## 出典文書
^^^^^^^^

アップルが今後、アルファベット、アマゾン、マイクロソフト、フェイスブックという4強に追いつくシナリオはなかなか見いだせない。
誰もが欲しがる優れたハードウエアを販売する事業は、今後も長きにわたり、実入りの良いビジネスとして続いていくだろう。それは、自動車や冷蔵庫の製造販売が良いビジネスになりうるのと同じだ。
しかし、データを活用し、機械学習を駆使した未来を新たに作り出していくという点では、ビッグ5のうちアップルを除く4強のほうが良い位置につけているようだ。
そんな中アップルは、1万2000人の従業員を巨大なドーナツ型の新社屋に引っ越しさせようとしている。2階建てのヨガルームを併設するフィットネスセンターが設けられており、その総面積は約9300平方メートルに達する。

^^^^^^^^

## 与えられた資料

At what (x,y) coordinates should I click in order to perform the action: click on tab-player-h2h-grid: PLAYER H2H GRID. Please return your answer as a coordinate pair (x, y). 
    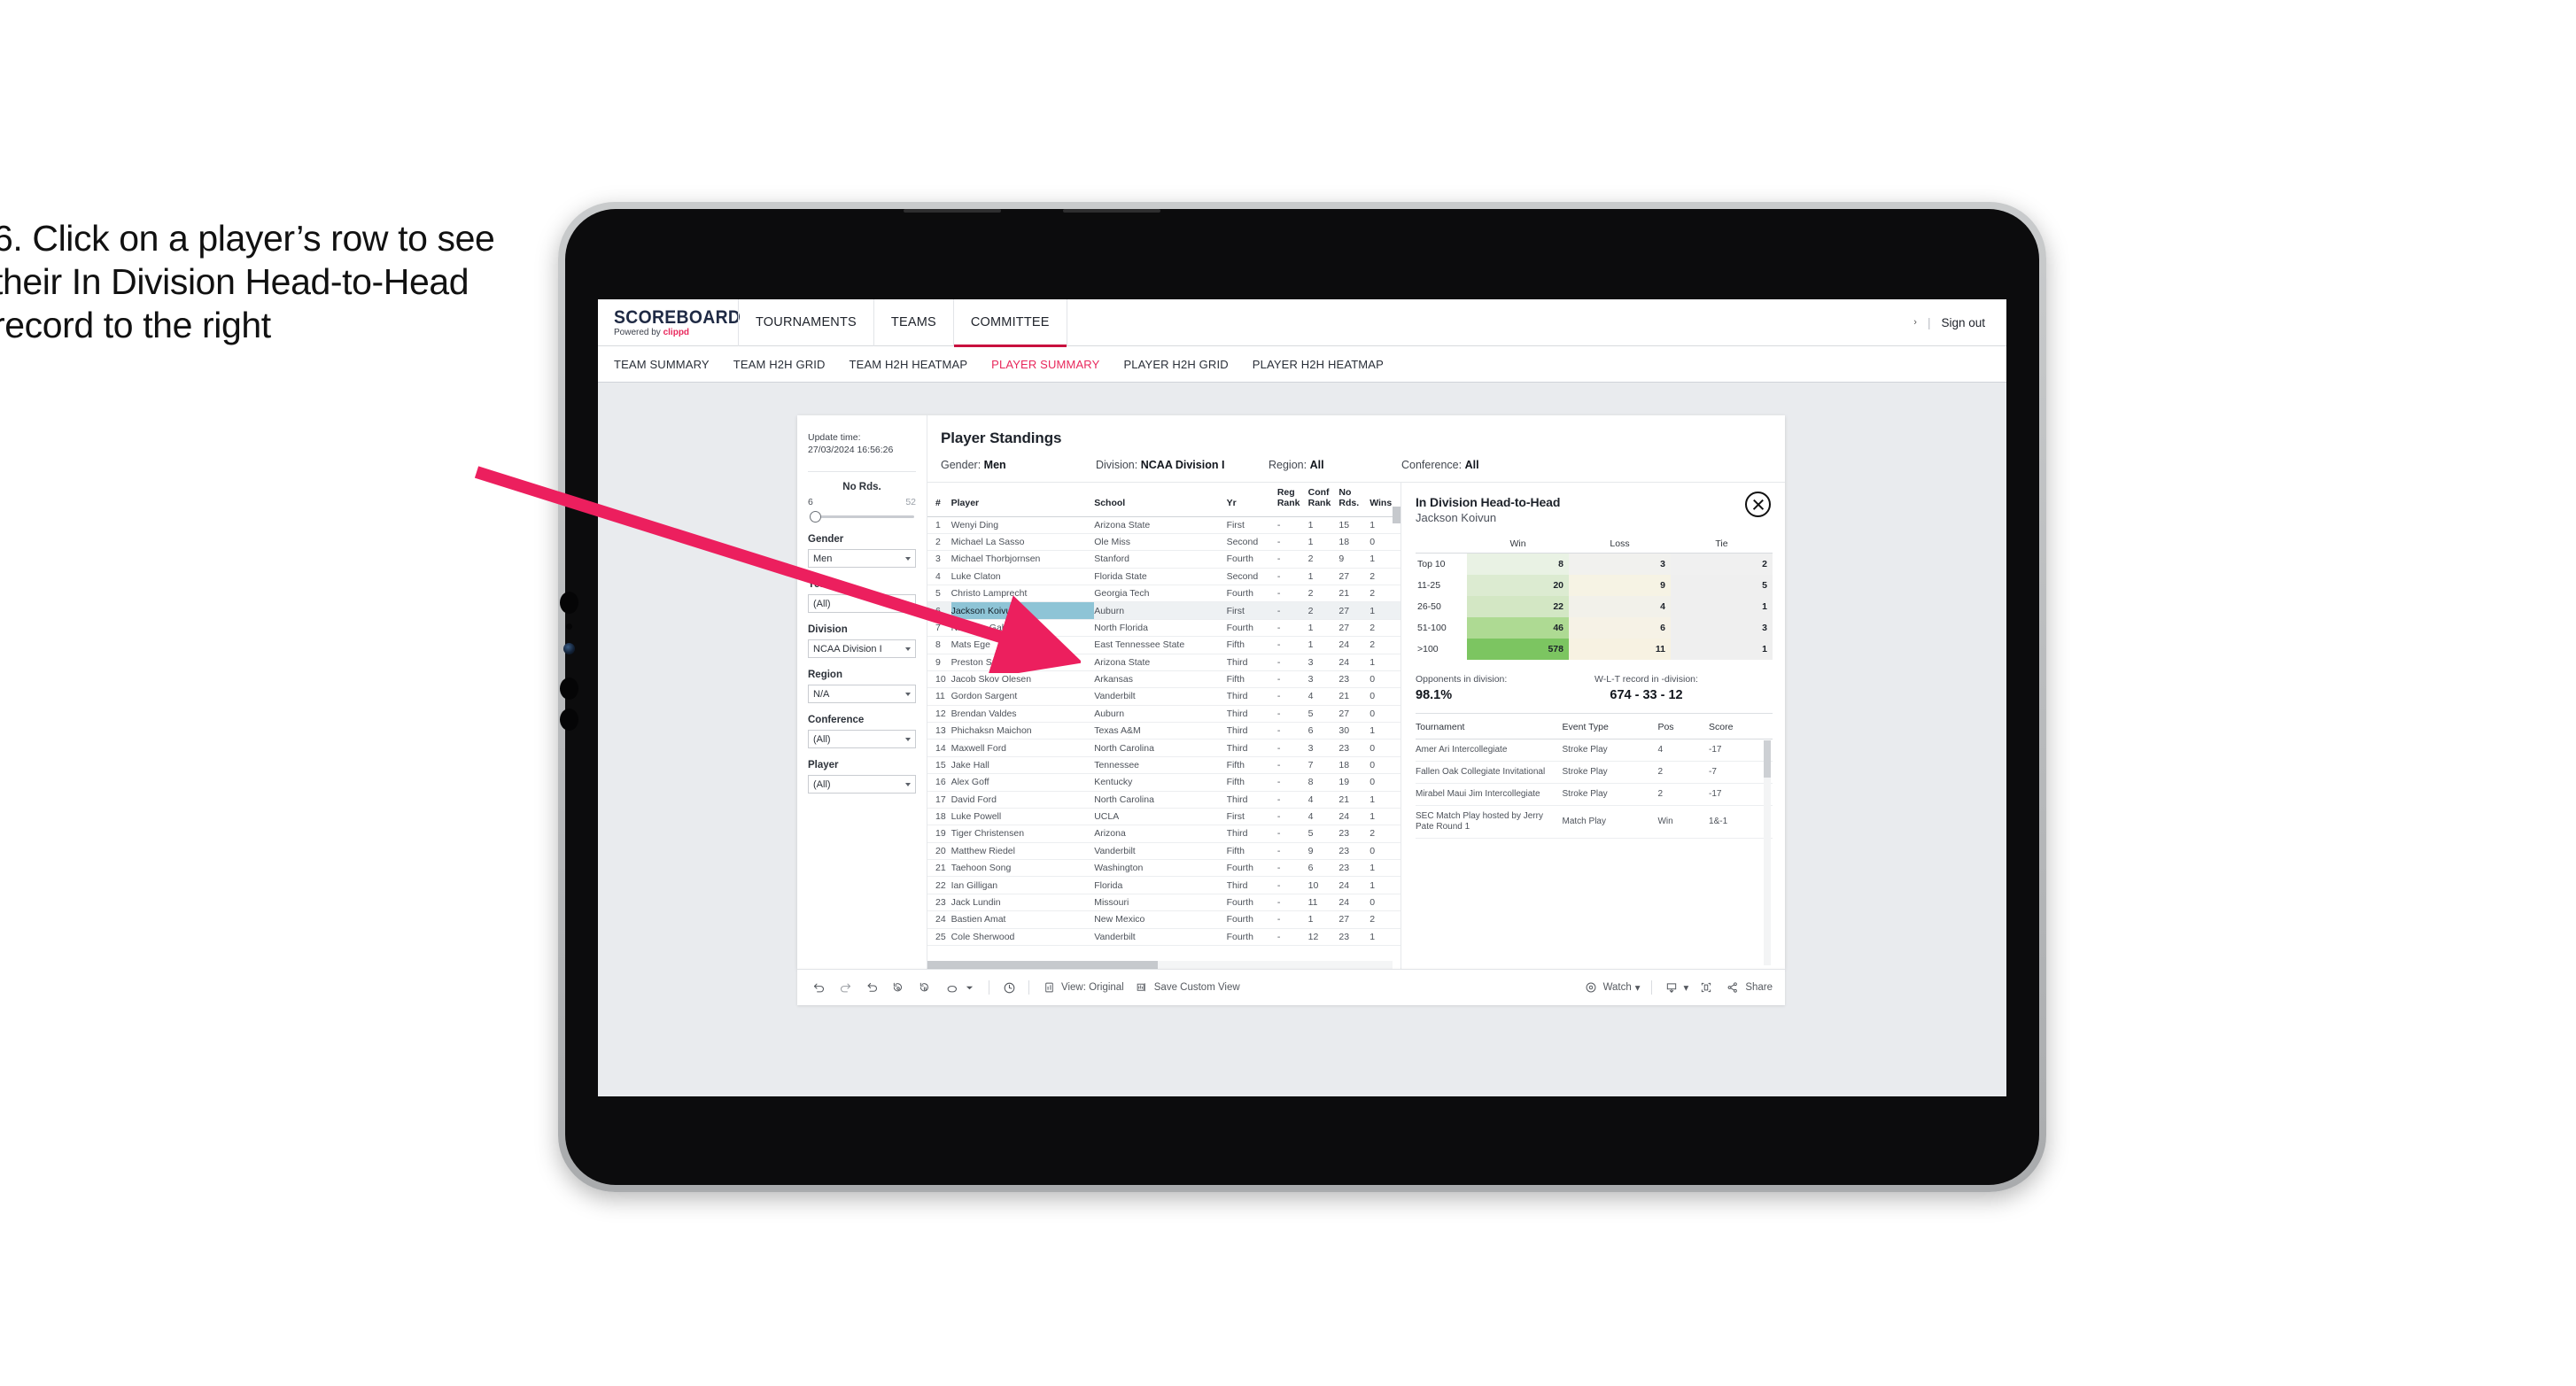
    Looking at the image, I should click on (1176, 364).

^^^^^^^^

## 資料を読み解く
a. アップルについての文章によると、新社屋のフィットネスセンターの総面積はどれほどか。
b. アップルについての文章の続きを、最後の文のあとから書け。

## この演習の解答
a. 約9300平方メートルだ。

b.
米ワイアード誌はこの施設の内装について、このように伝えている。「カンザス州にある指定の石切場から切り出され、まるでウォッシュアウトジーンズのように『新品に見えないよう入念に加工された』大理石が敷き詰められている。このような加工が行われたのは、スティーブ・ジョブズが一番気に入っていたヨセミテにあるホテルの内装と、見た目を同じにするためだ」
豪華な社屋を建てたすべての企業が没落するわけではないが、そうした事例はこれまでも数多く発生し、注目を集めてきた。